[Target pointing data]
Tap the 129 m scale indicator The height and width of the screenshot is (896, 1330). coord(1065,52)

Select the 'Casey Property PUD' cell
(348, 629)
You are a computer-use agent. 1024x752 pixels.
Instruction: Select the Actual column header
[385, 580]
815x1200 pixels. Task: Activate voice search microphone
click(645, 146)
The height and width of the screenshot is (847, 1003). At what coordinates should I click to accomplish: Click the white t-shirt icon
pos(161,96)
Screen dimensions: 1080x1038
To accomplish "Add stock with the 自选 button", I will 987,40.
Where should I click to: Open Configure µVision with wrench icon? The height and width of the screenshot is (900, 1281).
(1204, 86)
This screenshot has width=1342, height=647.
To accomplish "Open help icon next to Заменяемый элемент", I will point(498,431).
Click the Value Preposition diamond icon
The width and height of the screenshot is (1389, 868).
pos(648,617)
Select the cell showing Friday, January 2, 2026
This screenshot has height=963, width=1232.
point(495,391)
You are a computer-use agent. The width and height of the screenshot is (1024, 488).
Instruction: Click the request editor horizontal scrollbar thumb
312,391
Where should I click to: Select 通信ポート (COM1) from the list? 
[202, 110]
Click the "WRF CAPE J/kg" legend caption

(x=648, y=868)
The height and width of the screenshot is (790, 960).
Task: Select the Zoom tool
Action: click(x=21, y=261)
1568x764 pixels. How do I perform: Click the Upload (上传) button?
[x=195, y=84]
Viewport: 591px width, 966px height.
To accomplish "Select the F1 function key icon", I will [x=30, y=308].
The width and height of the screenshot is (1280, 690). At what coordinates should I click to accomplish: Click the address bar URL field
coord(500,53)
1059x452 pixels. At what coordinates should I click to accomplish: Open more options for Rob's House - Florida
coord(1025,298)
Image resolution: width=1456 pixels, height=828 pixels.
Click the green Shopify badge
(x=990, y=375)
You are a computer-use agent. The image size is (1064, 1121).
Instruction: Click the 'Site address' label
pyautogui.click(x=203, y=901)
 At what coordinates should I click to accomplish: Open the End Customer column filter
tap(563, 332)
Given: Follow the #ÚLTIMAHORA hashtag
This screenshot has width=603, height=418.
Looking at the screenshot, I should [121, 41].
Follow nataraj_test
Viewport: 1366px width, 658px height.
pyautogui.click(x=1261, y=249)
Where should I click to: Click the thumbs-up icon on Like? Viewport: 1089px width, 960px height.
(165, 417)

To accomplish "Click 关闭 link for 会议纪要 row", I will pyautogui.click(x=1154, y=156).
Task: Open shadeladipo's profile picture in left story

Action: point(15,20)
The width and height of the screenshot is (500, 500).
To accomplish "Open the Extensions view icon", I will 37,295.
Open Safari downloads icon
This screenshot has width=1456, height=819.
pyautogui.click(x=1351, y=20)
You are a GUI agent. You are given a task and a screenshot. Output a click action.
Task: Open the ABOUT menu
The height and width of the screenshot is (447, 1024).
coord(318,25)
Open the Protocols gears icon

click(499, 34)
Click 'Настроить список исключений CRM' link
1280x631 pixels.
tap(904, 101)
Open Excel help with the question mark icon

YOUR TASK — Copy every item above verbatim, line for line, with nothing changed.

FINISHED ANSWER —
Tap the 129 m scale indicator The height and width of the screenshot is (896, 1330). coord(1065,52)

Select the 'Casey Property PUD' cell
(348, 629)
You are a computer-use agent. 1024x752 pixels.
Instruction: Select the Actual column header
[385, 580]
815x1200 pixels. Task: Activate voice search microphone
click(645, 146)
The height and width of the screenshot is (847, 1003). At what coordinates should I click to accomplish: Click the white t-shirt icon
pos(161,96)
Screen dimensions: 1080x1038
To accomplish "Add stock with the 自选 button", I will 987,40.
Where should I click to: Open Configure µVision with wrench icon? The height and width of the screenshot is (900, 1281).
(1204, 86)
This screenshot has width=1342, height=647.
To accomplish "Open help icon next to Заменяемый элемент", I will point(498,431).
Click the Value Preposition diamond icon
The width and height of the screenshot is (1389, 868).
pos(648,617)
Select the cell showing Friday, January 2, 2026
This screenshot has height=963, width=1232.
point(495,391)
You are a computer-use agent. The width and height of the screenshot is (1024, 488).
Instruction: Click the request editor horizontal scrollbar thumb
312,391
Where should I click to: Select 通信ポート (COM1) from the list? 
[202, 110]
Click the "WRF CAPE J/kg" legend caption

(x=648, y=868)
The height and width of the screenshot is (790, 960).
Task: Select the Zoom tool
Action: click(x=21, y=261)
1568x764 pixels. How do I perform: Click the Upload (上传) button?
[x=195, y=84]
Viewport: 591px width, 966px height.
To accomplish "Select the F1 function key icon", I will [x=30, y=308].
The width and height of the screenshot is (1280, 690). At what coordinates should I click to accomplish: Click the address bar URL field
coord(500,53)
1059x452 pixels. At what coordinates should I click to accomplish: Open more options for Rob's House - Florida
coord(1025,298)
Image resolution: width=1456 pixels, height=828 pixels.
Click the green Shopify badge
(x=990, y=375)
You are a computer-use agent. The image size is (1064, 1121).
Instruction: Click the 'Site address' label
pyautogui.click(x=203, y=901)
 At what coordinates should I click to accomplish: Open the End Customer column filter
tap(563, 332)
Given: Follow the #ÚLTIMAHORA hashtag
This screenshot has width=603, height=418.
Looking at the screenshot, I should [121, 41].
Follow nataraj_test
Viewport: 1366px width, 658px height.
pyautogui.click(x=1261, y=249)
Where should I click to: Click the thumbs-up icon on Like? Viewport: 1089px width, 960px height.
(165, 417)

To accomplish "Click 关闭 link for 会议纪要 row", I will pyautogui.click(x=1154, y=156).
Task: Open shadeladipo's profile picture in left story

Action: point(15,20)
The width and height of the screenshot is (500, 500).
To accomplish "Open the Extensions view icon", I will 37,295.
Open Safari downloads icon
This screenshot has width=1456, height=819.
pyautogui.click(x=1351, y=20)
You are a GUI agent. You are given a task and a screenshot. Output a click action.
Task: Open the ABOUT menu
The height and width of the screenshot is (447, 1024).
coord(318,25)
Open the Protocols gears icon

click(499, 34)
Click 'Настроить список исключений CRM' link
1280x631 pixels.
tap(904, 101)
Open Excel help with the question mark icon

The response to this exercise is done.